- 11 -

394 97 0
                                    

Libur musim panas tiba! Dua bulan praktik mengajarku telah berakhir dengan nilai memuaskan!

GAAAH! TERIMA KASIH, TENKOOO!!!

Heh, heh. Aku jadi kebiasaan memanggil namanya dalam hati sebagai pengganti Dewa.

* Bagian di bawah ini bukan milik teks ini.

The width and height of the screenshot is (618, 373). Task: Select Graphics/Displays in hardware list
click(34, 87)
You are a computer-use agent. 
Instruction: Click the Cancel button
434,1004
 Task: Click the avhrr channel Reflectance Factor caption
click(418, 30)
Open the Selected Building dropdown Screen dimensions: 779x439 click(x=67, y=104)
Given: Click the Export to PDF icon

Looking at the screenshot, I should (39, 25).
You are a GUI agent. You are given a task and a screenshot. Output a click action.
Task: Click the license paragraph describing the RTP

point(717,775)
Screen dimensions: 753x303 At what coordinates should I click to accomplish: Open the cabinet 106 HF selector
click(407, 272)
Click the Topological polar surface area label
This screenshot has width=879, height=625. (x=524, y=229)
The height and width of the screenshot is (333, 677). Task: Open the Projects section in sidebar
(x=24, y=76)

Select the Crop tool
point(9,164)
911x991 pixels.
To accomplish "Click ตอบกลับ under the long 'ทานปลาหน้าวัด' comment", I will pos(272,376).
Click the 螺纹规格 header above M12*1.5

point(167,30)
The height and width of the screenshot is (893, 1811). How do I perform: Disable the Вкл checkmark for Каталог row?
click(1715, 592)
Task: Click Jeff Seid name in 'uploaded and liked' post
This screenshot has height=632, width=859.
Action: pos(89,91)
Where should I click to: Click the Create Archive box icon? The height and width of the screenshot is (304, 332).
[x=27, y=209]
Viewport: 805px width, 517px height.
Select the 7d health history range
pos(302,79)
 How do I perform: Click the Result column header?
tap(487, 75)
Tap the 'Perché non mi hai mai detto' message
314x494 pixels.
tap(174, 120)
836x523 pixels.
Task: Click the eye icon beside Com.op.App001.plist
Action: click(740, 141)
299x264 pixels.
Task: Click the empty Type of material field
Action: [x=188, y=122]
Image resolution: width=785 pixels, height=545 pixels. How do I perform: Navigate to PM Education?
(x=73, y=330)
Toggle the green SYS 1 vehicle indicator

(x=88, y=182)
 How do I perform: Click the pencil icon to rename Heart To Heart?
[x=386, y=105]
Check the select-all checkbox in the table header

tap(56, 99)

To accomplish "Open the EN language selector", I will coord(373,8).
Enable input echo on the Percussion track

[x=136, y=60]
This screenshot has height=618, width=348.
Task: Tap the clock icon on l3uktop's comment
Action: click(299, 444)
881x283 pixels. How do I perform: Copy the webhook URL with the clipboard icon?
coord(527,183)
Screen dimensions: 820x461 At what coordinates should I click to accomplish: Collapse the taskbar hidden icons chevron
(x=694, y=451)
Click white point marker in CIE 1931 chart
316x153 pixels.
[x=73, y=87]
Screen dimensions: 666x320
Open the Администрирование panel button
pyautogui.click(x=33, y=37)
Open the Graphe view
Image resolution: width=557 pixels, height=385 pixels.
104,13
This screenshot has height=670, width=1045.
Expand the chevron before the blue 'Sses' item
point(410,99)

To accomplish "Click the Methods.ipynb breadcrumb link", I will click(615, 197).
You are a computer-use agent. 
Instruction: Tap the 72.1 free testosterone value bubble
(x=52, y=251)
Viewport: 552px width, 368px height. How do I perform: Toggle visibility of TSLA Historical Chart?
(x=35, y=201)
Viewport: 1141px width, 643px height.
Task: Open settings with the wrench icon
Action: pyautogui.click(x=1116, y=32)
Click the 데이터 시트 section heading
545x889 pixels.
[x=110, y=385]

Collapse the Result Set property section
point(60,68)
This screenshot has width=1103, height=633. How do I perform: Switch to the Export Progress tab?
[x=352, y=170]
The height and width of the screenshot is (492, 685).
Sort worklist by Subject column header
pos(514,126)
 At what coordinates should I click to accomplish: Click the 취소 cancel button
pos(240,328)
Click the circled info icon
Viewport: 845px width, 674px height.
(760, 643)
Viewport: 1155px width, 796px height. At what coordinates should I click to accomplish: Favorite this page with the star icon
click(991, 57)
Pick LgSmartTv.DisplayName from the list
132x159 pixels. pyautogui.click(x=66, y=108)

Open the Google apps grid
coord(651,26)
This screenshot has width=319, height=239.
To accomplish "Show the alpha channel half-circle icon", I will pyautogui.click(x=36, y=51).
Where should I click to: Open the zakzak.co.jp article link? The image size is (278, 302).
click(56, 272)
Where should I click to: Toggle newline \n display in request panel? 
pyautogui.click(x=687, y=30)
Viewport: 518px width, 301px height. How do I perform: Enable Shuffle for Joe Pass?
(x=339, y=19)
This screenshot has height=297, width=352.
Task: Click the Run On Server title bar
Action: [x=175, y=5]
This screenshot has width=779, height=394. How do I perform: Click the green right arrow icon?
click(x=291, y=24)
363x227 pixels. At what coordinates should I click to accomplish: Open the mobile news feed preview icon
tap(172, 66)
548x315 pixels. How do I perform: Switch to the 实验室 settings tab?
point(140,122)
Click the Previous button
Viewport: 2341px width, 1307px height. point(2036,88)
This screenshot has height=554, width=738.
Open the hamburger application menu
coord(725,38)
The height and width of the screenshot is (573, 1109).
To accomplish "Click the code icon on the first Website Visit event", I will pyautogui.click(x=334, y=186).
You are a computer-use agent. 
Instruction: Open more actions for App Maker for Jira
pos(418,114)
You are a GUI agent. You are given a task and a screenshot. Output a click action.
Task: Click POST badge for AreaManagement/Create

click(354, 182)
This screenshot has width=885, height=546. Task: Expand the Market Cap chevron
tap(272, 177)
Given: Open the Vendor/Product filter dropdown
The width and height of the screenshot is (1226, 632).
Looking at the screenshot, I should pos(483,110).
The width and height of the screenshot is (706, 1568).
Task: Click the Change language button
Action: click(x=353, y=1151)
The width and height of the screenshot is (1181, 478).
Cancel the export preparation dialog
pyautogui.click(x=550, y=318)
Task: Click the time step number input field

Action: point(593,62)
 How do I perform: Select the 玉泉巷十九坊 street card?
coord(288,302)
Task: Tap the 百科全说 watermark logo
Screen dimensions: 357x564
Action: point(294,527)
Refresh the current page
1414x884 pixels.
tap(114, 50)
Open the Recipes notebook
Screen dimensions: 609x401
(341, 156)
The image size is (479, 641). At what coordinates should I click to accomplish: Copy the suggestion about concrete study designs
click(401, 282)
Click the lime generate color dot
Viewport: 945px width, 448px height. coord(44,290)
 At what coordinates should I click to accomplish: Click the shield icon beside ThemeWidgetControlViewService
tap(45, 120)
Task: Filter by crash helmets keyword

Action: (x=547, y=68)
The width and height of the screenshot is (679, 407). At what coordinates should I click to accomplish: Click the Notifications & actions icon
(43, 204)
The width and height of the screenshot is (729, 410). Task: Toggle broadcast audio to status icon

Dabi bilang dia memiliki kamp pelatihan, sementara itu dia juga menyiapkan diri untuk melawan Tenko di akhir musim panas. Padahal kondisi tubuh Dabi semakin buruk, tetapi untungnya tak ditambah dengan mental jelek seperti di komik.

“Kuharap kalian menikmati pertarungan kalian nanti.”

Aku duduk di permainan jungkang-jungkit komplek bersama Tenko, sedangkan Toga-chan membangun istana pasir di pojokan.

Tenko merengut. “Dukung aku,” katanya.

Aku pun tertawa mengiyakan.

Sekarang ini aku sedikit lebih santai karena tak ada kuliah, cuma fokus bekerja. Meski begitu, aku menikmati waktu dua bulan kemarin karena Atsuhiro-kun memberikan perhatian untukku. Ditanya sudah makan atau belum saja sudah membuatku senang, apalagi jika ditraktir setiap hari.

Heh, heh.

Berbicara tentang yang lain, misalnya Toga-chan yang tak pernah membahas darah lagi karena sibuk bermain bersama kami, ujung-ujungnya malah membuatku khawatir. Aku takut itu menjadi bom waktu seperti yang ada di komik. Jika tiba-tiba dia tanpa sengaja melihat kami terluka dan berusaha menyakiti semakin dalam sebab terpancing hingga tak bisa mengontrol bakatnya, aku tidak bisa membayangkan hal selanjutnya. Bisa-bisa darah kami disedotnya sampai kering ....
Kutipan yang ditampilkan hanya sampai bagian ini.